35. Peculiaridades obscuras
HORAS DEPOIS, Giuseppe voltou para casa e subiu apressado para seu quarto, embora Olívia fosse uma ótima companhia, ele não desejava ver mais ninguém naquele dia. Tudo o que queria era descansar e sequer sabia o motivo de tanta exaustão.
Seu desejo de paz, no entanto, logo foi pelos ares quando escutou a voz de sua mãe atrás de si. Clamando paciência aos céus, Giuseppe suspirou e se voltou para ela, cravando um sorriso forçado no rosto.
— Sim, mamãe?
— O piquenique foi proveitoso? – Perguntou ela, se aproximando.
— Foi sim, uma ótima tarde.
— Fico feliz que tenha apreciado, a senhorita Denkworth é uma boa moça.
Giuseppe sabia onde sua mãe queria chegar com aquilo, sabia que ela tentaria o convencer a permanecer mais tempo com Olívia, ou quem sabe pedi-la em casamento, mas estava tão farto daquela situação que resolveu pôr fim em tudo ali mesmo.
— Mamãe... – Ele tentou.
— Claro que deve conhece-la melhor, mas creio que ainda tenham tempo para isso. – Interrompeu Valerie – E onde está o senhor Thorn? Não o vi.
— Pedi para que fizesse companhia a senhorita Black para que não ficasse sozinha.
— E ficou a sós com Olívia? – Perguntou ela, espantada.
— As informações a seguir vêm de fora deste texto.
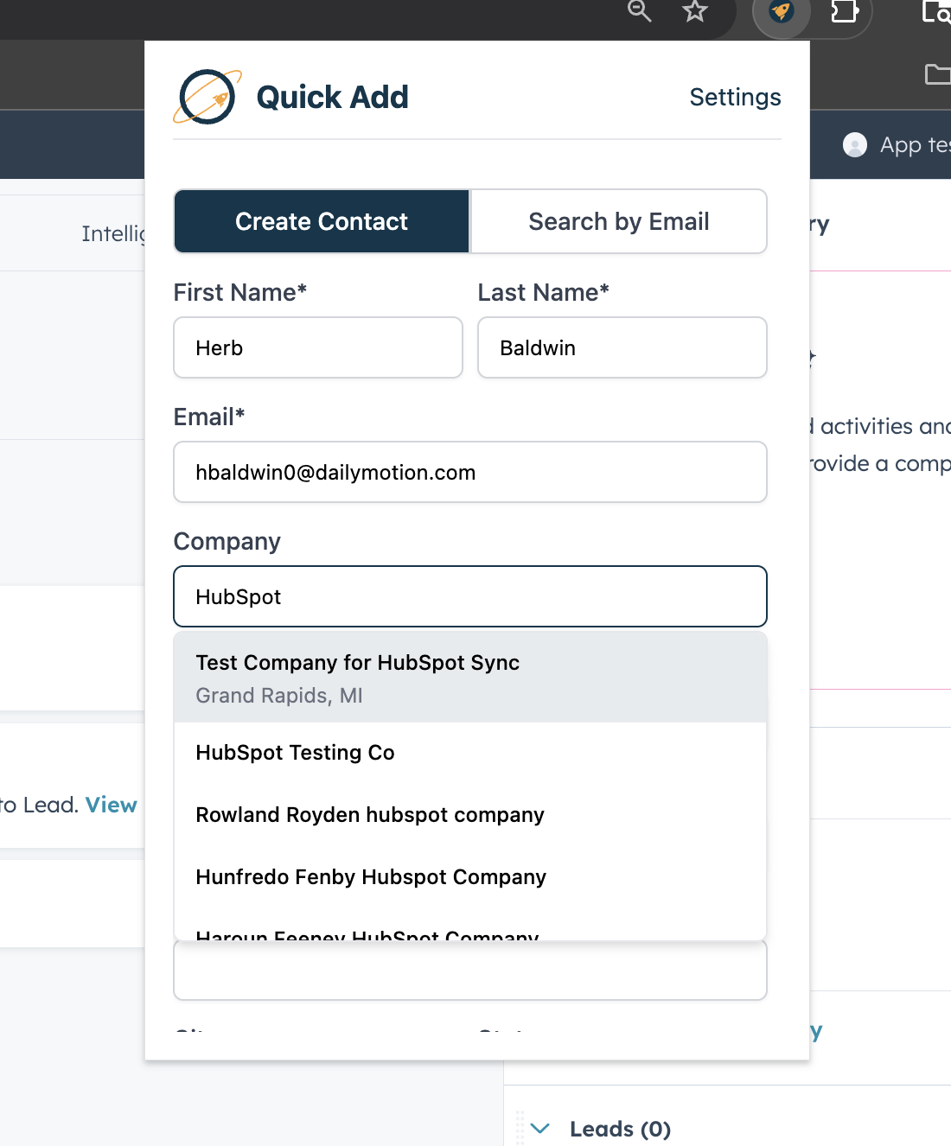
Task: Open the browser extensions puzzle icon
Action: point(844,11)
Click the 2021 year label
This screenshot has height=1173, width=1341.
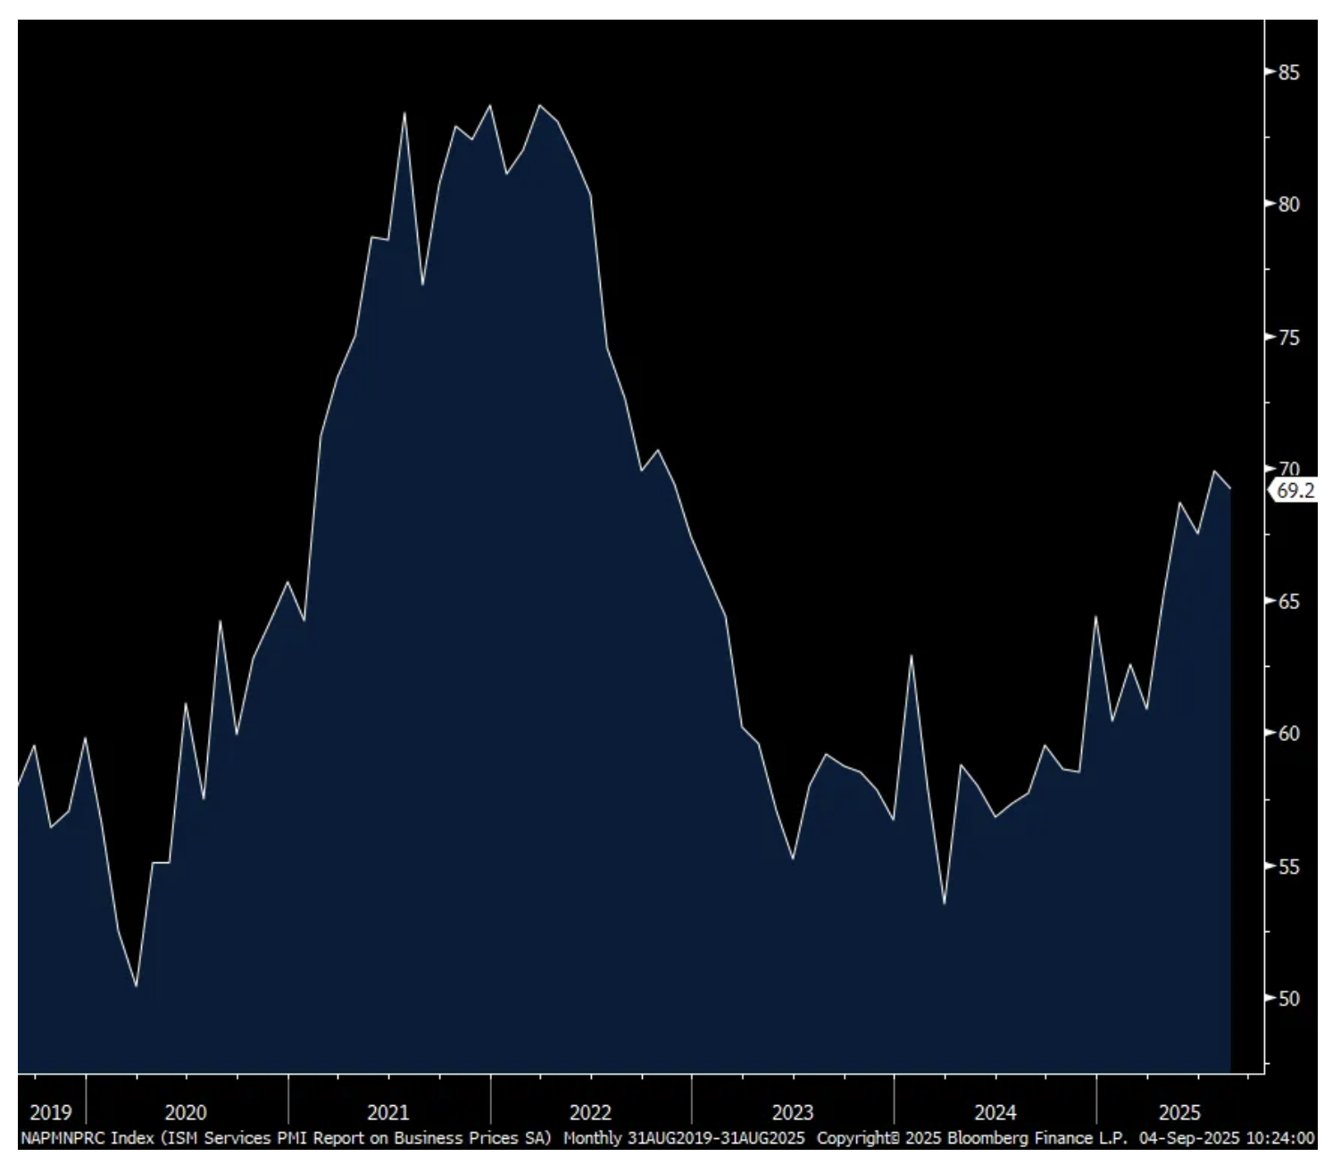point(388,1112)
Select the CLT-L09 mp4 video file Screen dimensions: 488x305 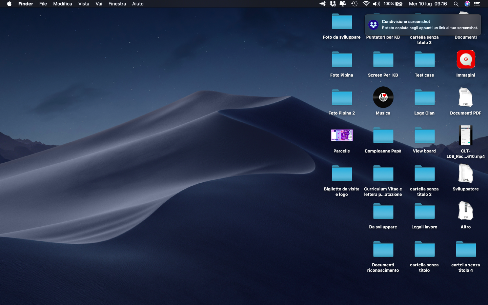coord(466,136)
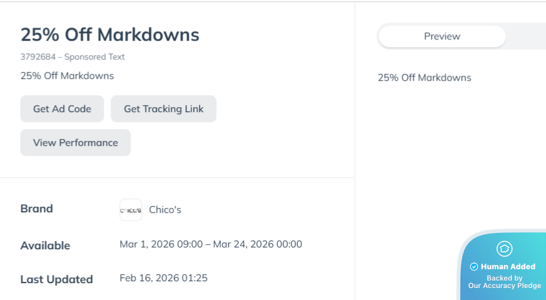546x300 pixels.
Task: Click the Human Added label
Action: (x=508, y=267)
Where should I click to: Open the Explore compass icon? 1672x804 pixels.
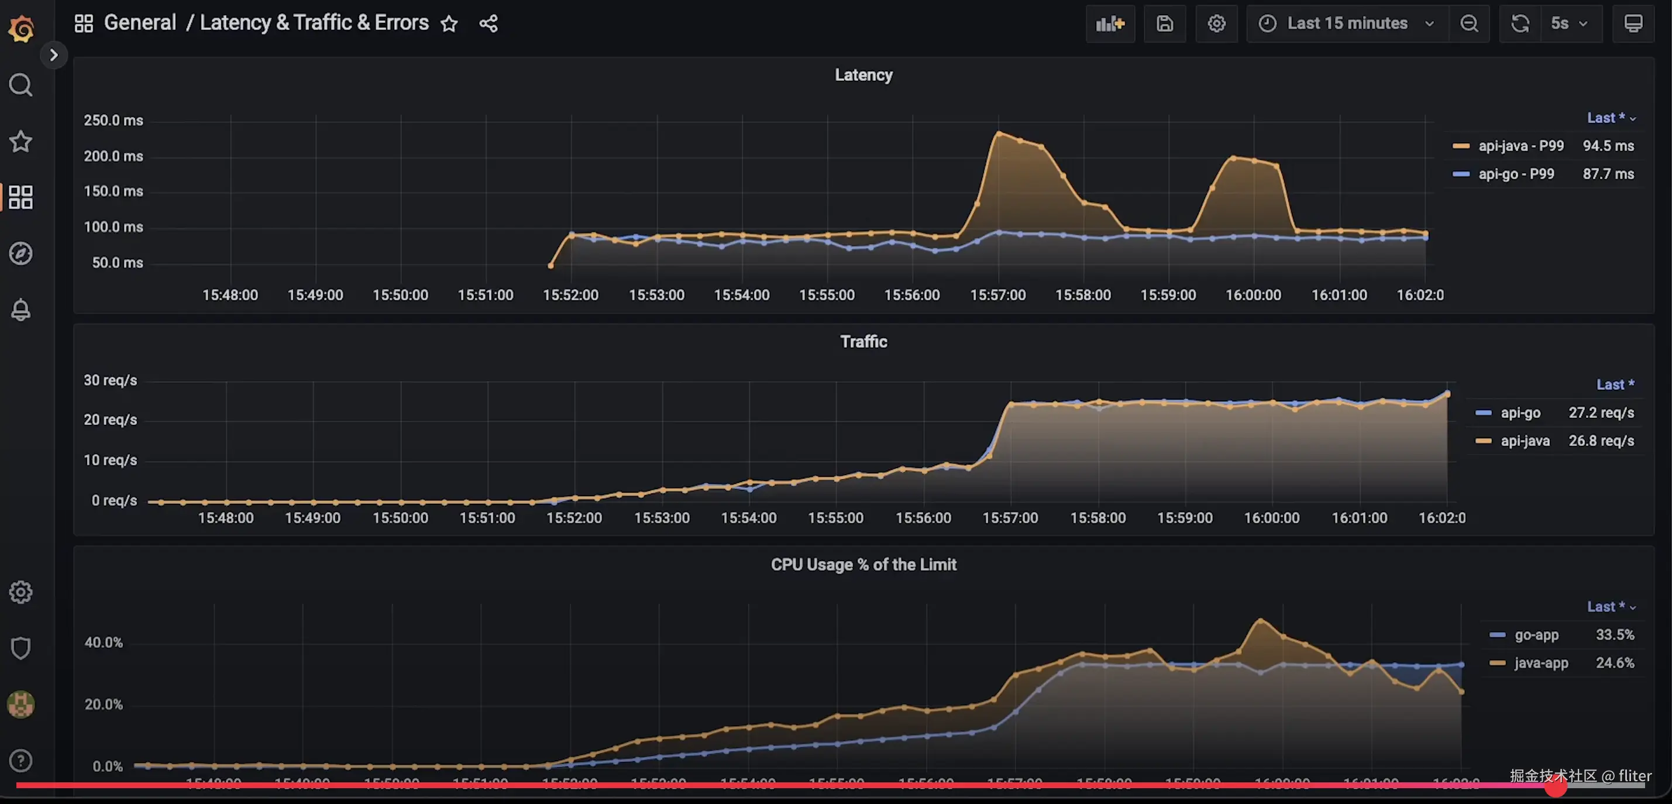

— Não, alguns guardas permaneceram conosco, mas acredito que se tivéssemos permanecido sozinhos e fôssemos flagrados em uma situação constrangedora a senhora não se importaria. Porque aí eu teria que desposá-la e essa é sua intenção, não é mesmo?
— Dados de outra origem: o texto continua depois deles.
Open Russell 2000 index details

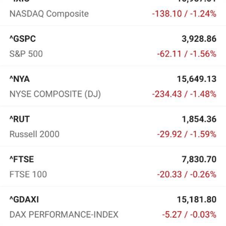tap(34, 134)
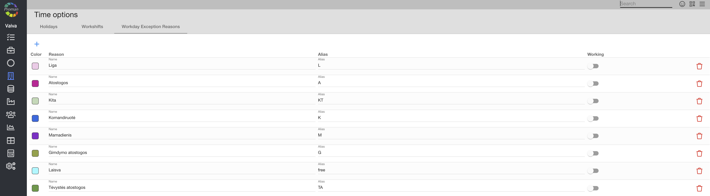This screenshot has width=710, height=196.
Task: Enable Working switch for Komandiruotė
Action: point(593,118)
Valerie franziu o cenho, parecendo indignada com a resposta grosseira que havia recebido, encarando o filho fixamente respondeu:
— Nunca ousou erguer o tom de voz para mim, Giuseppe. E não é agora que permitirei que faça.
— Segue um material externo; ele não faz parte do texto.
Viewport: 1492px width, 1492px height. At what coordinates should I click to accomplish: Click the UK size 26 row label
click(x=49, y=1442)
— Basta! Por favor, mamãe, pare com isso. Não se coloque no papel de vítima que sabemos que a senhora não é. Eu não sou obtuso, sei o que está tentando fazer.
— E o que estou tentando fazer, Giuseppe? Diga, já que é tão astuto.
Ele bufou contrariado, passou as mãos pelo rosto procurando se acalmar e não dizer qualquer bravata ou parecer ríspido com a própria mãe. Não sabia como lidar com aquilo, quando se lembrava de como ela o manipulou e tomou atitudes por ele, apenas para satisfazer caprichos próprios, se sentia enfurecido. E irritado principalmente por colocar Emeline à margem e fazer com que ela parecesse dispensável, sem importância. Aquilo já era crueldade demais até mesmo para ele.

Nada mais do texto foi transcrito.